**TRY IT**
Take each line of the material that includes "name" and copy it.

**PROVIDED INFORMATION**
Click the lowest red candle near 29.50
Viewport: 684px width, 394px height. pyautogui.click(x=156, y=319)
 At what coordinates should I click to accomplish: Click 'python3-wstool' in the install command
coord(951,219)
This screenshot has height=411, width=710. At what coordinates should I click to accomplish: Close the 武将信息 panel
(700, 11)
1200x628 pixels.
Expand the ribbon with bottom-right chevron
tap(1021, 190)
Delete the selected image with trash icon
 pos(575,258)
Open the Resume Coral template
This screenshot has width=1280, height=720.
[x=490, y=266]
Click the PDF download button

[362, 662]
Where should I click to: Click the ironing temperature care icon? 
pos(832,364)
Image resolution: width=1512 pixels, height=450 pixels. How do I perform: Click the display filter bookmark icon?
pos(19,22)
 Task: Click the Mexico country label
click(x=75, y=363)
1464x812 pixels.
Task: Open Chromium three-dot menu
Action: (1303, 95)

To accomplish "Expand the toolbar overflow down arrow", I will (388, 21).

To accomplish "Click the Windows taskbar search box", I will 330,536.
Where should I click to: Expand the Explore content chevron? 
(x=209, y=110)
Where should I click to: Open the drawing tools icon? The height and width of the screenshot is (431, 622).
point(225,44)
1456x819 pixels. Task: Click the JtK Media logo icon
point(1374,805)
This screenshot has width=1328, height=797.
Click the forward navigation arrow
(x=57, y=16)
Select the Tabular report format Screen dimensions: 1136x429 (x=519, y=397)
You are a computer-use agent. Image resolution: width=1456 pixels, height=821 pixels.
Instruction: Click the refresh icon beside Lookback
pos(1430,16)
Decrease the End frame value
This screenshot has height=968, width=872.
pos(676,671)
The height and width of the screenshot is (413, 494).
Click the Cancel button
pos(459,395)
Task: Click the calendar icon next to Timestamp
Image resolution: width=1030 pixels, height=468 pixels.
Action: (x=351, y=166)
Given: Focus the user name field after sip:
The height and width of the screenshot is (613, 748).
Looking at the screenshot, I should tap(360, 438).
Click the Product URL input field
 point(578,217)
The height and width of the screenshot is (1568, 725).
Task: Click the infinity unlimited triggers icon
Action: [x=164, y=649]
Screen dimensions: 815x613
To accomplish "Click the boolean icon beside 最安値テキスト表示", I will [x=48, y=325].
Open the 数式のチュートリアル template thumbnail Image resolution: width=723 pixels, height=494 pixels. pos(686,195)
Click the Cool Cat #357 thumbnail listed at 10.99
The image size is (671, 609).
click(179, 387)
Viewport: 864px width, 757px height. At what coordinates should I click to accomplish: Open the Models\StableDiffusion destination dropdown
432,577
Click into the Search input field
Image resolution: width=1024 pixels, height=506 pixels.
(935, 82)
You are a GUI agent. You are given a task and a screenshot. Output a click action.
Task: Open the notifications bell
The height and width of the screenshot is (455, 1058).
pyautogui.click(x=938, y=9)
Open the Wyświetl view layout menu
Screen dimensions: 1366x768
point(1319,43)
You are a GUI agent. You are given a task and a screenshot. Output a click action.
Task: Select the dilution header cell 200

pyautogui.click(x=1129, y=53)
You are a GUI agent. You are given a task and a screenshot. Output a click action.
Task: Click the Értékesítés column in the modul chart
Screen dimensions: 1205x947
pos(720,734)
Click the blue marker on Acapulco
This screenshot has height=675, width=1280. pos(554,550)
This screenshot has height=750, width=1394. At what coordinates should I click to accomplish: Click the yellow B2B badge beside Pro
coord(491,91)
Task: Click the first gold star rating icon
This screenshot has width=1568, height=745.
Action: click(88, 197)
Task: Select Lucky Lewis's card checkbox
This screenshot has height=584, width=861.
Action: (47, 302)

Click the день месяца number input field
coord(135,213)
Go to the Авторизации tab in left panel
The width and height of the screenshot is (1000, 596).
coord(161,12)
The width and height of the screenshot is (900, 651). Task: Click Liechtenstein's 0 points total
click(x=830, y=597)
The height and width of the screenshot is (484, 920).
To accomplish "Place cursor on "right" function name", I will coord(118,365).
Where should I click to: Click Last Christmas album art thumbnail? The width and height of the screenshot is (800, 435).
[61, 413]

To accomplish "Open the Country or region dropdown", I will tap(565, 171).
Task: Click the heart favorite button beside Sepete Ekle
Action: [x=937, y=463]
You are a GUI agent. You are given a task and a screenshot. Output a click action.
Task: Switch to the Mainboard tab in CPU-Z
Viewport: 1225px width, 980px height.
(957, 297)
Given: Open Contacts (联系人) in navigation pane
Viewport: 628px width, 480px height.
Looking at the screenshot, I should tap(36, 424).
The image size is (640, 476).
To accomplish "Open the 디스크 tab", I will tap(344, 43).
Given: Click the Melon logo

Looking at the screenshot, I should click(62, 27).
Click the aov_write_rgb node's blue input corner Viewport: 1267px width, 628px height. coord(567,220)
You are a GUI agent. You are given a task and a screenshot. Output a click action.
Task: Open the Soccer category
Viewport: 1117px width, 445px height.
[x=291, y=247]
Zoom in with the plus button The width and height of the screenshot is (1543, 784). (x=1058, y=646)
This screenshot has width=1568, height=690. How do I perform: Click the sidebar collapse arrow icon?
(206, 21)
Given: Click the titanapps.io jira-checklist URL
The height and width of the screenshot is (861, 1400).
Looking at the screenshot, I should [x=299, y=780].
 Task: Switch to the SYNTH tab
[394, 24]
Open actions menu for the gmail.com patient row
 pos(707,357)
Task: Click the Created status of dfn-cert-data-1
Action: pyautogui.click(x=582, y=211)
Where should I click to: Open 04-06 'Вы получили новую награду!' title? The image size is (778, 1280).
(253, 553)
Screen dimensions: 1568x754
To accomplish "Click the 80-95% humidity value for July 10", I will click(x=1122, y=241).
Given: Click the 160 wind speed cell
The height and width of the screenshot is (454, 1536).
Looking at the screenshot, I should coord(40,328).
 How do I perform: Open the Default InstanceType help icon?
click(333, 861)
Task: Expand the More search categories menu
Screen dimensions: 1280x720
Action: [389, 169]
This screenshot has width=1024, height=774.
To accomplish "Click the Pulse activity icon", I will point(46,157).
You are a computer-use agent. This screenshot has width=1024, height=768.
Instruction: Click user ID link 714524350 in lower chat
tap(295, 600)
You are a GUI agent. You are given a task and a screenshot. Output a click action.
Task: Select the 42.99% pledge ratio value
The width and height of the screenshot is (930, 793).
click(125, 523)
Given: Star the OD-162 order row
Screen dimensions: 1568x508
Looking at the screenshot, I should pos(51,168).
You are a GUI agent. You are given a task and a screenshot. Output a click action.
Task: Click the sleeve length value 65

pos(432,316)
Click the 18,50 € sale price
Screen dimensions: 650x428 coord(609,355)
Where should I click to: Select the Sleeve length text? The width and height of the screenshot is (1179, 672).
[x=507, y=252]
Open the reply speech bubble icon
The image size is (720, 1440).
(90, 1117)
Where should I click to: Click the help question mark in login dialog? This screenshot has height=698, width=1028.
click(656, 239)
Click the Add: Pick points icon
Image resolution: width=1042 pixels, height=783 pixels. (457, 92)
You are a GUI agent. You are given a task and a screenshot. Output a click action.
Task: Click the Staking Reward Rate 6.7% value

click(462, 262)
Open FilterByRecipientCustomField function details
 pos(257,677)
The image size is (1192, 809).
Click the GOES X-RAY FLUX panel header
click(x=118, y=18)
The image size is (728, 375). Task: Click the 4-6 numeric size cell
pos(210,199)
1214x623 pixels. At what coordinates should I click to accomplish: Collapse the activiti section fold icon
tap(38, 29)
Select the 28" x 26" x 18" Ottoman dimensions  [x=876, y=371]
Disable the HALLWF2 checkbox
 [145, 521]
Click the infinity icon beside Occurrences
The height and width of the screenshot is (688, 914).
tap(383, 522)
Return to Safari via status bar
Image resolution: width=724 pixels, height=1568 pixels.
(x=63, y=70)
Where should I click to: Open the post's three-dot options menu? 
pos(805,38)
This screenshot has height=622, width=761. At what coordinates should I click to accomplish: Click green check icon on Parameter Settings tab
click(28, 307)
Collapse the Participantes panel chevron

**REPLY**
Given: Focus the user name field after sip:
To accomplish "Place cursor on "right" function name", I will coord(118,365).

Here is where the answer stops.